#### Page text
=-=-=

Featured speakers will be exonerees Frances Choy, who spent 17 years in prison, and Milton Jones, who spent 15 years in prison and three decades on lifetime parole, for crimes they did not commit. 

Bill co-sponsors Senator Pat Jehlen, Representative Jeff Roy, and Representative Chris Worrell will introduce the proposed reforms.

The proposed legislation (S.1101, H.1752, H.1820) provides immediate transitional social services and financial assistance to exonerees, removes barriers that delay compensation, and lifts the compensation cap on what it contends arbitrarily and unfairly prevents those who spent long periods of wrongful imprisonment from obtaining just compensation. 

BCIP, CPCS, and NEIP frequently work together to make sure exonerees have access to as many resources as possible. BCIP clinic students work with master’s degree candidates in the Boston College Graduate School of Social work to provide clients with holistic representation. Massachusetts law, however, provides no transitional assistance to exonerees upon their release from wrongful imprisonment and inadequate compensation for the harms they have suffered and continue to suffer as a result of their wrongful convictions.

=-=-=

#### Data extracts
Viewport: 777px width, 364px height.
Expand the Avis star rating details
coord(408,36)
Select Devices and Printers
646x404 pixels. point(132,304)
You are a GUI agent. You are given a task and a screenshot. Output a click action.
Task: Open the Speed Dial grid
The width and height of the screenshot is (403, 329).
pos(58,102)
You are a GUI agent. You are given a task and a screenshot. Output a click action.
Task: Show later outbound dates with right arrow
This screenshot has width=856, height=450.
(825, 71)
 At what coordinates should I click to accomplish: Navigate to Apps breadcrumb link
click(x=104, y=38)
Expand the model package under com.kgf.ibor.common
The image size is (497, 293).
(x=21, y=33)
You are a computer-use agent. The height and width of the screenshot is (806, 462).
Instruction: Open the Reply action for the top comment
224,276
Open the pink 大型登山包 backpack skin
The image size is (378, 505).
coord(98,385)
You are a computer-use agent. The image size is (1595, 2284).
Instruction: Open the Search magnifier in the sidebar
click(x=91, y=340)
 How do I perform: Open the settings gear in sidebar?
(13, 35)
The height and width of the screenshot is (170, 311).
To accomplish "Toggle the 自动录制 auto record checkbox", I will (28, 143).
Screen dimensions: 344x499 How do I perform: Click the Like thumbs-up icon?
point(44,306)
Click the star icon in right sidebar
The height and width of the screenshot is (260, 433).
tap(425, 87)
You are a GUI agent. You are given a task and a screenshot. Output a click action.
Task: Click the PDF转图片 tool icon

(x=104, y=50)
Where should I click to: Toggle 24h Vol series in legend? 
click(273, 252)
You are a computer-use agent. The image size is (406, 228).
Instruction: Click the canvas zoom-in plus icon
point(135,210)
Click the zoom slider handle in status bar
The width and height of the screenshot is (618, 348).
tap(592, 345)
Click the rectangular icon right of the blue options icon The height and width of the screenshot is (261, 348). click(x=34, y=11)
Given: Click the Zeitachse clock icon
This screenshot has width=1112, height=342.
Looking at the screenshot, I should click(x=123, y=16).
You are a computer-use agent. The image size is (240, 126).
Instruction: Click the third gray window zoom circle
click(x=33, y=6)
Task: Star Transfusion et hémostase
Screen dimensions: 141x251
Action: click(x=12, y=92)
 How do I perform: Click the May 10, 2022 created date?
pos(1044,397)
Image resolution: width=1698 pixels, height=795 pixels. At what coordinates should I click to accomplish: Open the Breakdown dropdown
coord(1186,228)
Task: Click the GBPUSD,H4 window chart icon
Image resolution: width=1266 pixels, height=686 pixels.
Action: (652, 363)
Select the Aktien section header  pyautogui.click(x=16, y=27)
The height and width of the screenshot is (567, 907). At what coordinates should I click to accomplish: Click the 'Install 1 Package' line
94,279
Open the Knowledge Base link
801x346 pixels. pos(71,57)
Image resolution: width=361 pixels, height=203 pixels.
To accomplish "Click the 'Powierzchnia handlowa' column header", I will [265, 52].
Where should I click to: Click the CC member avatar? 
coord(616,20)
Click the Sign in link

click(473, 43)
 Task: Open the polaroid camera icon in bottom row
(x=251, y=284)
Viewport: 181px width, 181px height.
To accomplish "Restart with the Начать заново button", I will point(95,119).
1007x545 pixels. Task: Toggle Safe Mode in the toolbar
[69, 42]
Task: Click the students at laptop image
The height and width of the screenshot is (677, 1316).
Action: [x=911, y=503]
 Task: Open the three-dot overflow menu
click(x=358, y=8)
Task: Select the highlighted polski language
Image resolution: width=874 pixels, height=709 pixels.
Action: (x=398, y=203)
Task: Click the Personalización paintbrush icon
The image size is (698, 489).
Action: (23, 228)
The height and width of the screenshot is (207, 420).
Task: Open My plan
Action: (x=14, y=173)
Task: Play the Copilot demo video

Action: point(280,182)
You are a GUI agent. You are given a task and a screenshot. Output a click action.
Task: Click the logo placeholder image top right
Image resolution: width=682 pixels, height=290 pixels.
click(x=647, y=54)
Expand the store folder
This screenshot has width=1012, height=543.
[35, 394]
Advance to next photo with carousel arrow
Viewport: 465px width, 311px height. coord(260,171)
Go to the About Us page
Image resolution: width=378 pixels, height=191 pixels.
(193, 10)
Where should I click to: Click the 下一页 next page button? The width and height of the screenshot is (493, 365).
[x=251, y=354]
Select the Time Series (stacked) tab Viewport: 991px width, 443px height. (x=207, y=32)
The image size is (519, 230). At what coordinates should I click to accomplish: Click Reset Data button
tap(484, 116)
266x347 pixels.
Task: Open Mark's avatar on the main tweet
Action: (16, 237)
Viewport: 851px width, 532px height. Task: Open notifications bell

=-=-=

#### What is expected
Reproduce the passage about exoneree compensation above, from "BCIP, CPCS, and" to "their wrongful convictions.".

#### Your solution
BCIP, CPCS, and NEIP frequently work together to make sure exonerees have access to as many resources as possible. BCIP clinic students work with master’s degree candidates in the Boston College Graduate School of Social work to provide clients with holistic representation. Massachusetts law, however, provides no transitional assistance to exonerees upon their release from wrongful imprisonment and inadequate compensation for the harms they have suffered and continue to suffer as a result of their wrongful convictions.